Je la réentends ce soir. Nous savons si peu de ceux dont nous devons prendre soin. Acceptons cette ignorance, tendons l’oreille, apprenons.
Un bijou
(Abeille orchidée, Euglosa dilemna, La Carapa, Macouria, 6 juin, 11h 40)
Une abeille orchidée, très occupée.
Dernières images de Guyane, quelques heures avant de m’envoler.
Un bijou. On sait combien les abeilles sont précieuses.
Un cadeau.
Hier soir à l’aéroport j’ai été controlé je ne sais combien de fois.
Quand je leur ai dit que je ne ramenais que de l’amour dans mes bagages, ils n’ont même pas souri et ont fouillé ma valise.
Ce qu’ils avaient pris pour des paquets de shit ou de coke en passant la valise au scanner, n’étaient que les bouquins que je trimballe toujours avec moi.
Ciel d'orage
(Awala-Yalimapo, Guyane, 4 juin, 11h)
Sur la plage d’Awala
Ciel d’orage
Chiens errants
Et le Maroni là bas
Qui rejette ses eaux brunes
50000 habitants à Saint-Laurent
Officiellement
80000 officieusement
5000 il ya 45 ans
Et partout ces mômes qui cavalent
Qui me tapent dans la main
Après le spectacle
Je les vois par milliers
Emportés dans le courant
Vers où?
Marie Emmanuel
(Saint-Jean-du-Maroni, Guyane, 11h 40)
Sauterelle, criquet ou grillon, je n’ai pas encore réussi à identifier ce merveilleux insecte.
Il était posé près de la tombe de Marie Emmanuel Debray au cimetière des relégués de Saint-Jean-du-Maroni.
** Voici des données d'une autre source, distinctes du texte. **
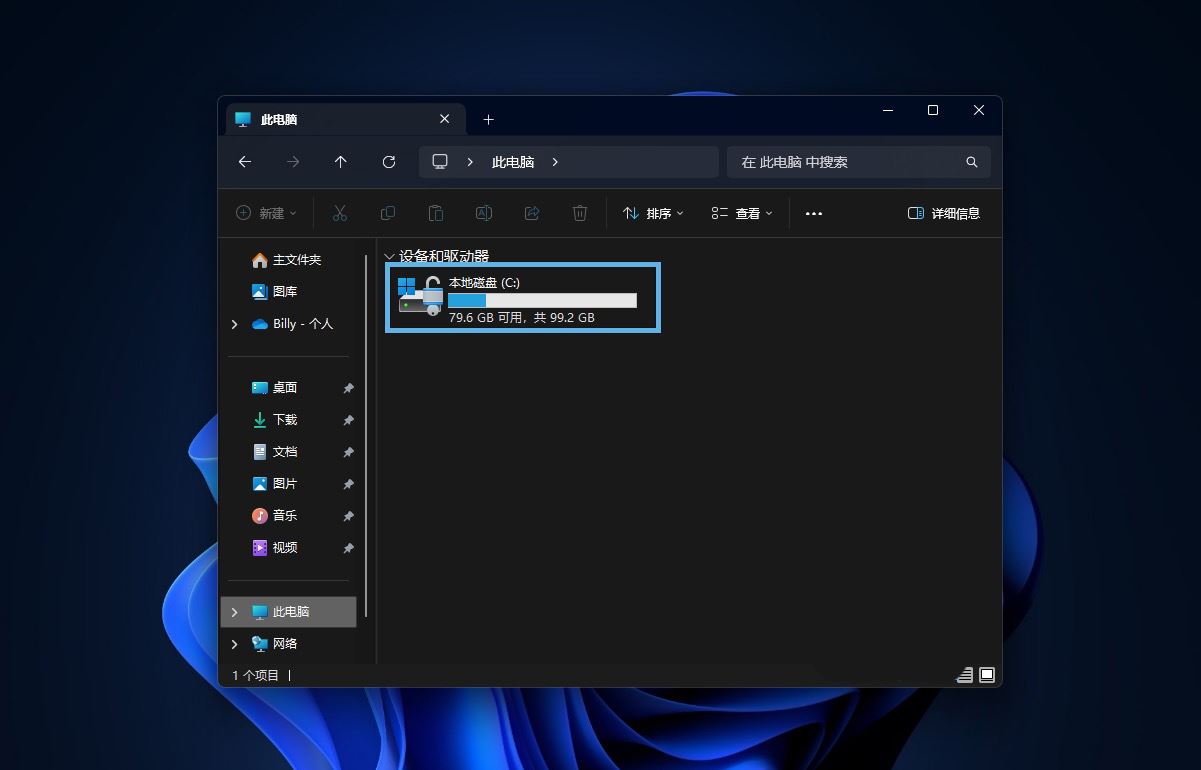Click the 在 此电脑 中搜索 search box
Screen dimensions: 1201x770
846,162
Il n’y a que deux tombes identifiées parmi des centaines dont il ne reste que l’emplacement marqué par un rectangle de fougères.
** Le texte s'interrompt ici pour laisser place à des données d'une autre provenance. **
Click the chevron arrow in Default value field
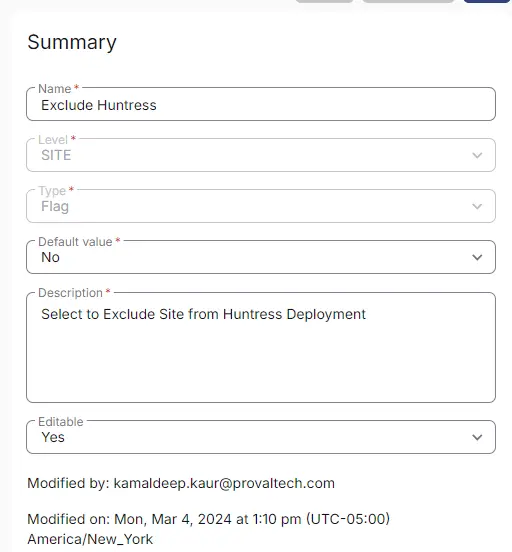This screenshot has height=552, width=512. (x=477, y=257)
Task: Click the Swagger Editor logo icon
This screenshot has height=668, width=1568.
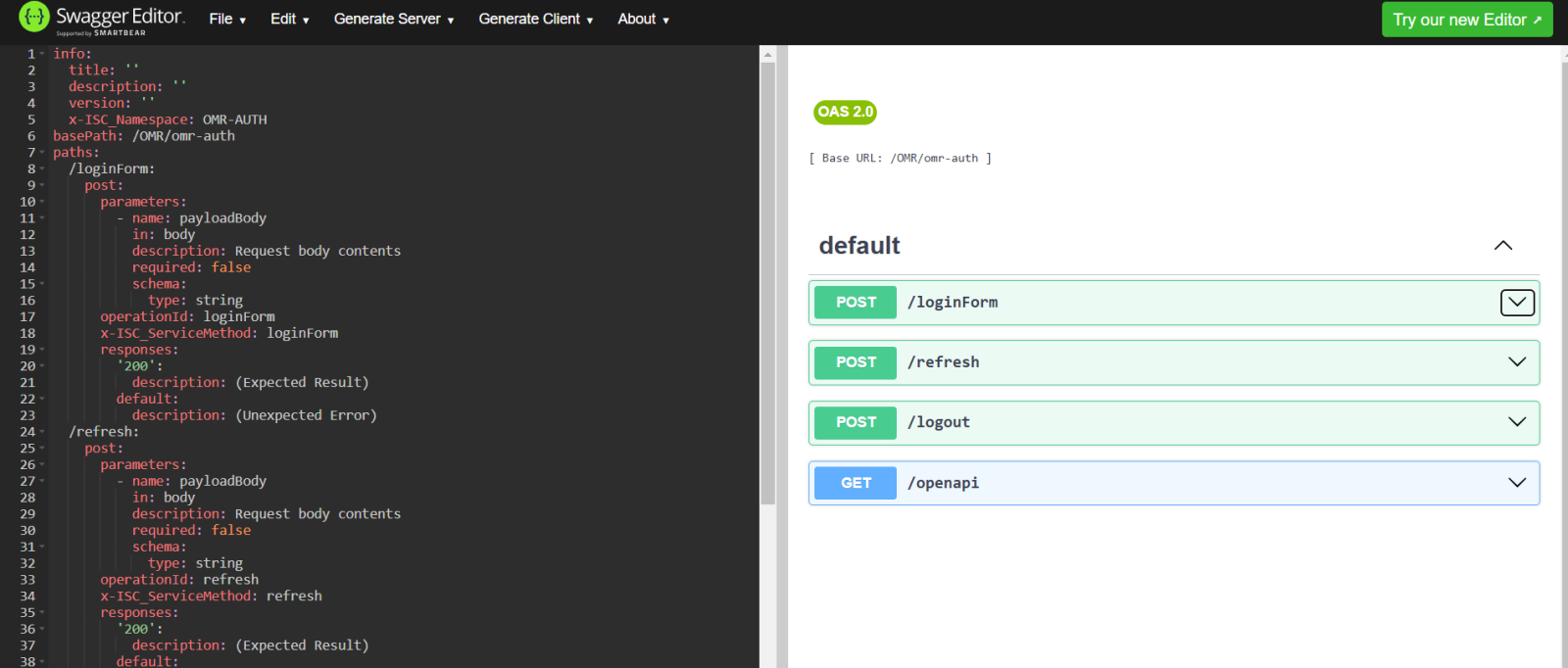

Deux tombes, quelques pierres à moitié enterrées, des bougies, deux noms, Marie Emmanuel Debray et François Baumann.
Étaient condamnés à la relégation les récidivistes, même pour de petits délits, que l’on jugeait incorrigibles, irrécupérables. Bannis de notre bonne société, bons pour les colonies, à l’autre bout du monde, en Guyane ou Nouvelle-Calédonie.
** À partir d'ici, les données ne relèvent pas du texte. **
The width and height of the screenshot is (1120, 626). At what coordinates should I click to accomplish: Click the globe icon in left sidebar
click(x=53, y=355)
Marie Emmanuel, plombier couvreur de profession, condamné pour quelques vols et tentatives de vol, est mort ici à 39 ans au bout de dix ans de travaux forcés, après s’être vu refuser une n ieme demande de relégation individuelle (une mise en liberté avec interdiction de quitter le territoire).
Le cimetière est sur une butte, entourée de jungle. Le silence est impressionnant. La forêt se tait.
Un peu de vent, le bruit d’une feuille ou d’une graine qui tombe et cet orthoptère qui me regarde, les antennes vibrantes, posé sur une branche épineuse qui se balance légèrement au dessus de la sépulture de Marie Emmanuel Debray.
Alors, en attendant de trouver le nom exact de l’insecte, petit bout de vie qui se laisse approcher sans crainte, je l’appellerais Marie Emmanuel.
Dans le post du 5/10/2015 je parlais déjà de ce lieu.